There are roughly two paths to gaining relevant UX knowledge in Hungary: the 6-semester MOME Design Graphics BA course, or a significantly shorter digital product designer course. For years, various short-term IT trainings (better known as bootcamps) have been operating in Hungary, which we have already dealt with several times here at HWSW.
In general, opinions about bootcamps are divided by school and training area. Last year, IVSZ audited the better-known programming courses, according to which the vast majority of graduates were able to find employment after the training. In the experience of some employers, the results of those coming from the bootcamp are typically not worse than those coming from the university. Thus, short-term courses optimally offer relevant knowledge and, in some cases, employment in a fraction of the time compared to higher education.
Nevertheless, there are a good number of negative experiences. Others say the knowledge gained on bootcamps is not in-depth enough, so the knowledge that can be learned on the fast track is no longer enough for higher positions. And from other sources, it’s straight to hear that programmers who come out of short-term training are just some kind of code monkey, which, let’s face it, aren’t very flattering from a professional standpoint.
There is less experience with UX trainings, one of the reasons being that there are significantly fewer people starting in this direction, if only because of the relatively lower market demand for professionals. This is partly why we thought of participating in a product designer bootcamp.

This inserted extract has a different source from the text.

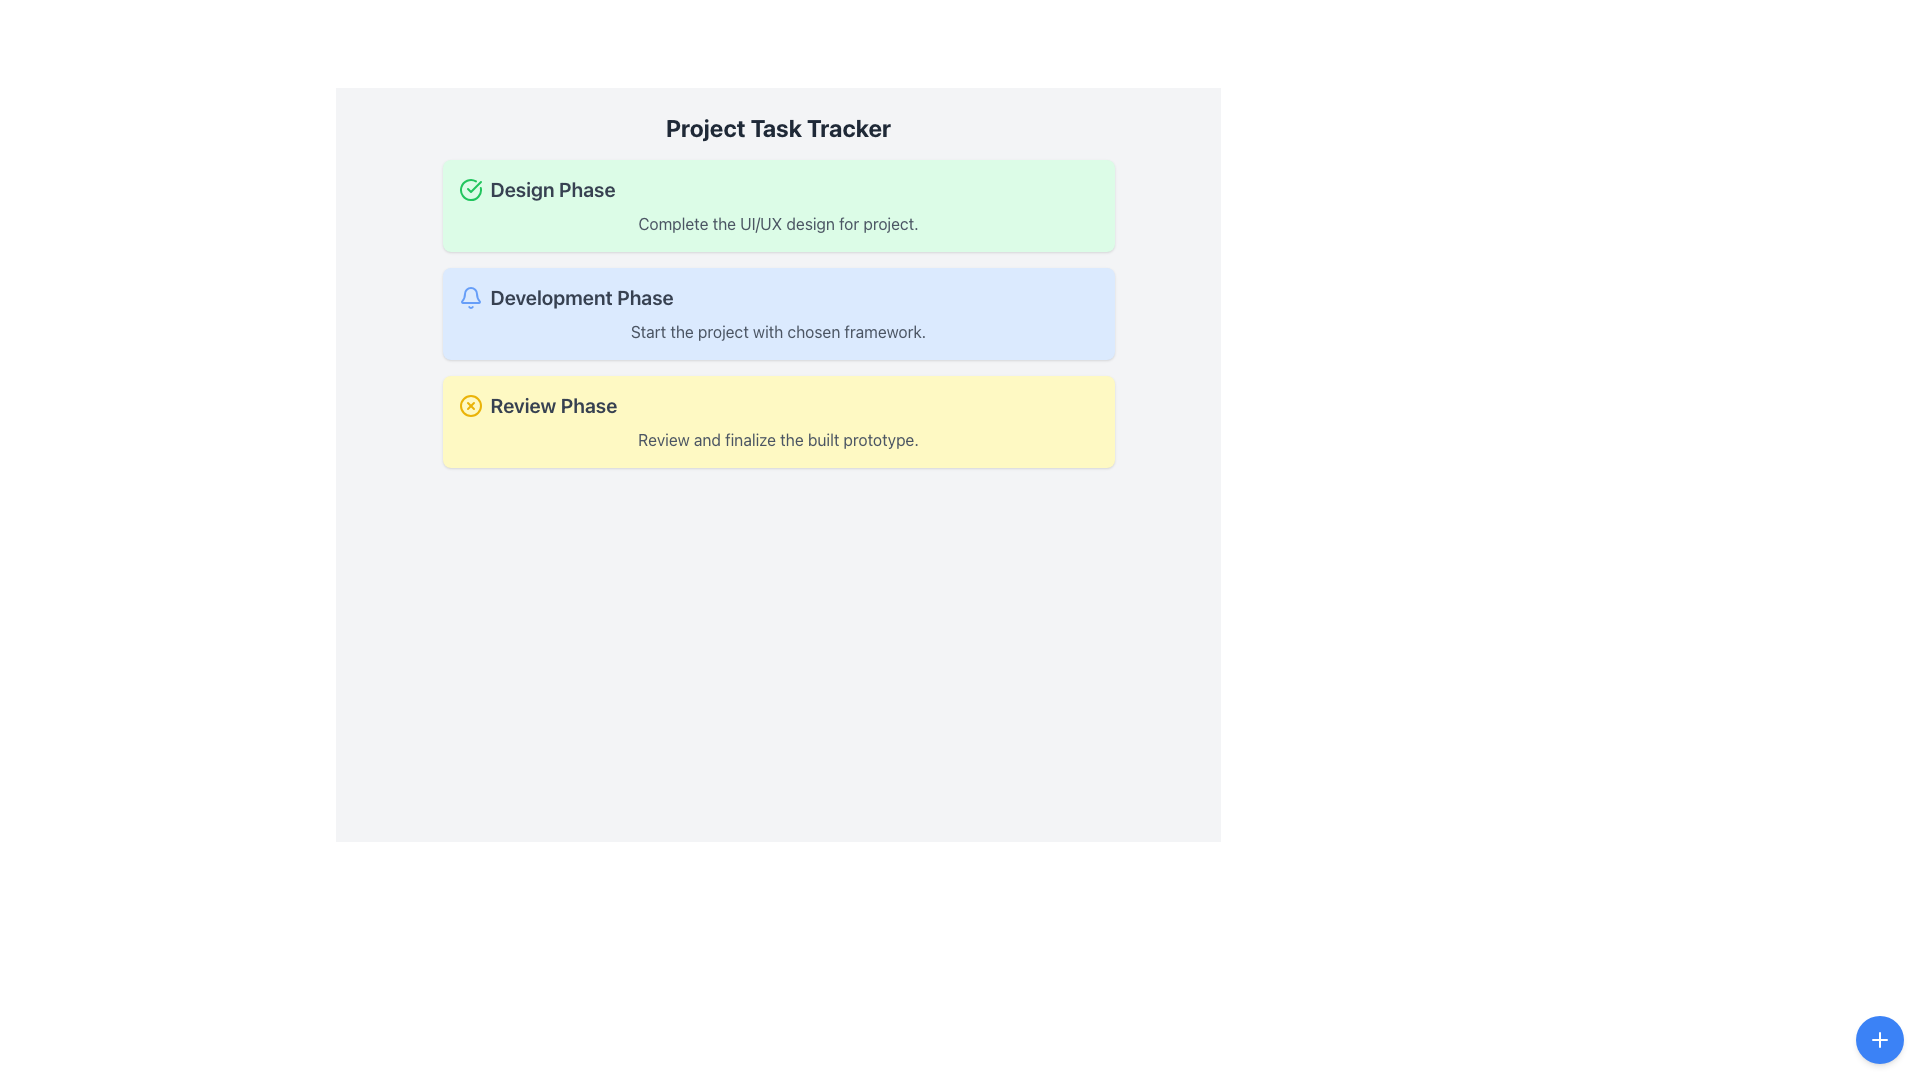 The image size is (1920, 1080). Describe the element at coordinates (581, 297) in the screenshot. I see `the text label that indicates the current stage in the project task flow, located in the second task block titled 'Development Phase', positioned below 'Design Phase' and above 'Review Phase'` at that location.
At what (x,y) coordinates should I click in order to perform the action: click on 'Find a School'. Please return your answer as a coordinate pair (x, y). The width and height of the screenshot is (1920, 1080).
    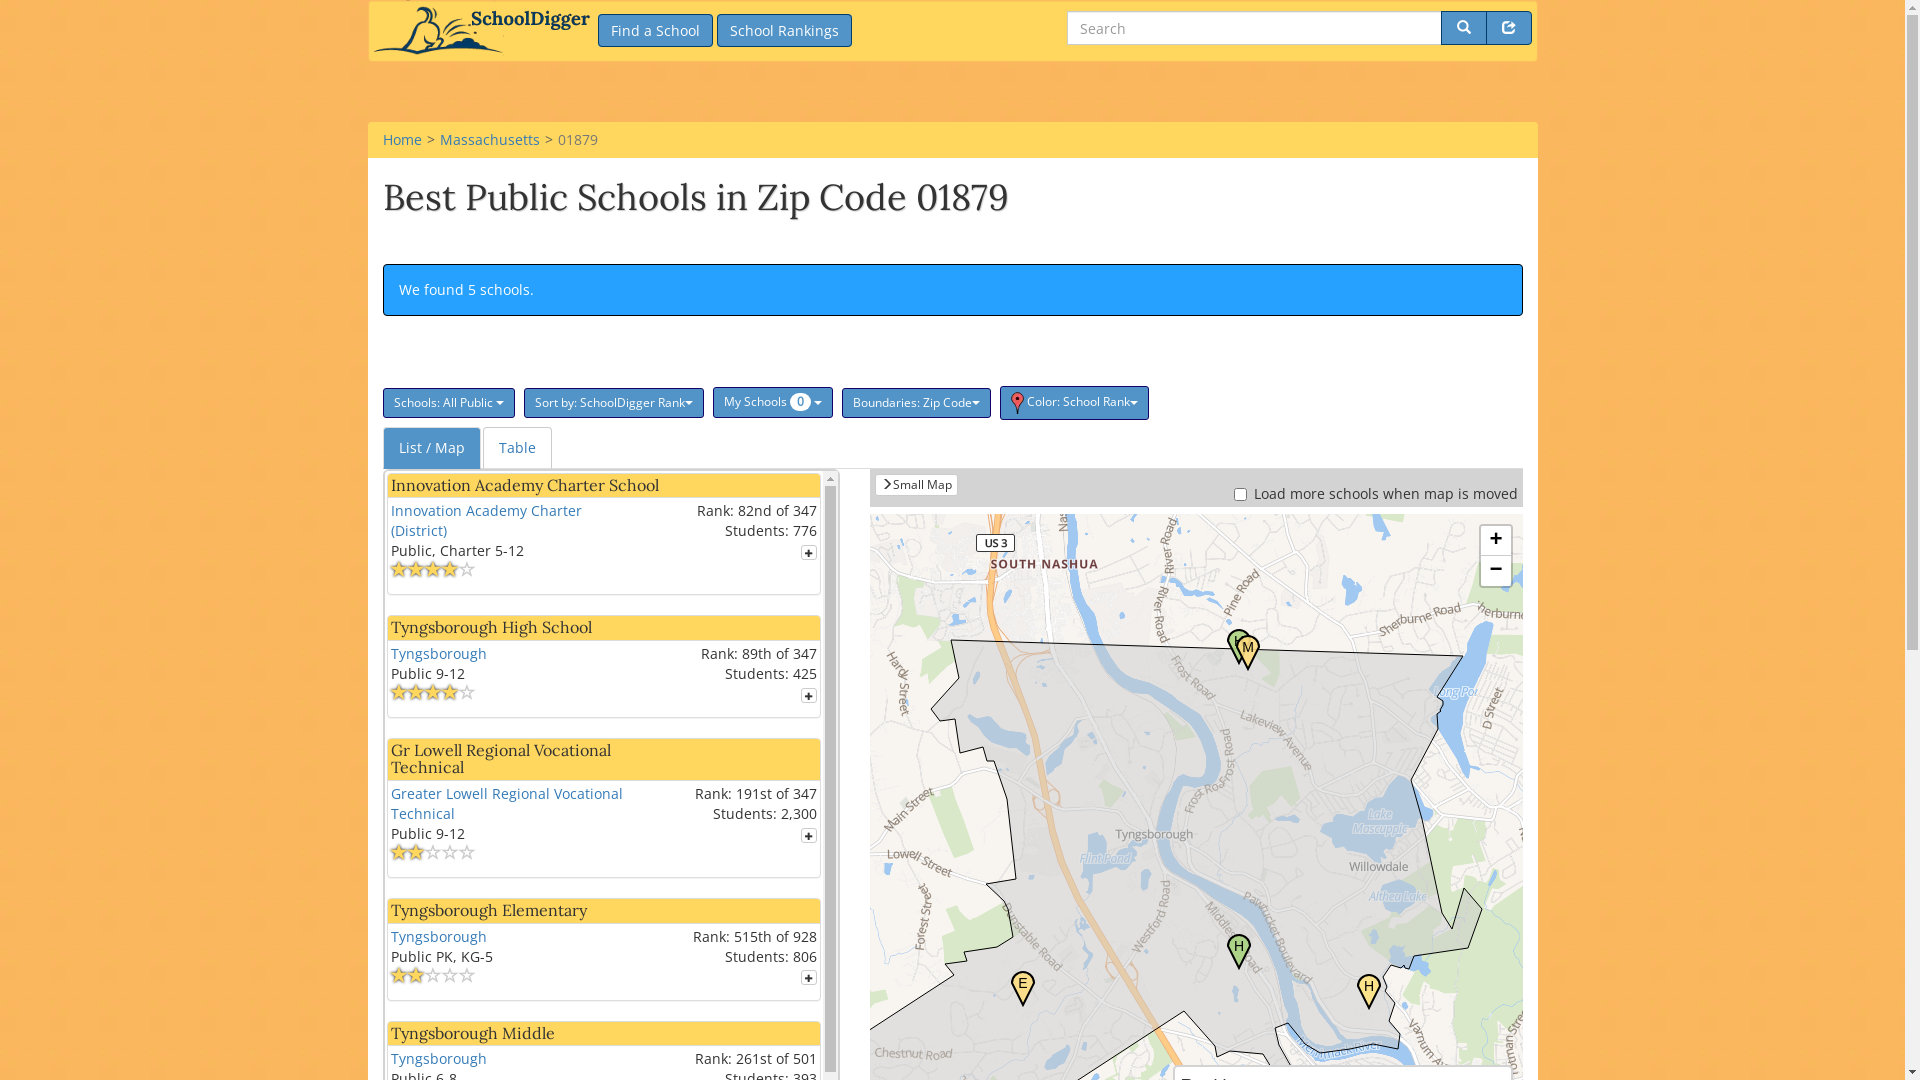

As a journalist, we can only gain a credible experience up close if we are present at the training from start to finish, so we sit back at the desk.
At our HWSW product development conferences and meetups, the vast majority of the Hungarian UX scene has already turned up as a speaker, so we had an insight into what kind of professionals it would be worth learning from. This is one of the reasons why we chose xLabs, which is one of the few schools in Hungary that specializes in various UX / UI-related education and training, with highly recognized professionals and mentors.
XLabs offers three modules for career changers, of which UX Bootcamp is the first station. It’s a 6-week live online course, meaning you can take it from anywhere, which means a 90-minute weekday evening lecture a week and a 4-hour weekend practice. With its bootcamp, xLabs promises thatthat participants can be introduced to the basics of UX design, such as design thinking, the basics of surface design, or just the most necessary research methodologies. By the end of the 6-week course, participants will be able to more easily decide if they want to immerse themselves more deeply in the world of UX, whether the area is fit-for-mind.
And what good and enough is the xLabs Bootcamp and subsequent modules? The answer will be covered in the following sections of our series.
Key Question # 2: Will the career change finally come together?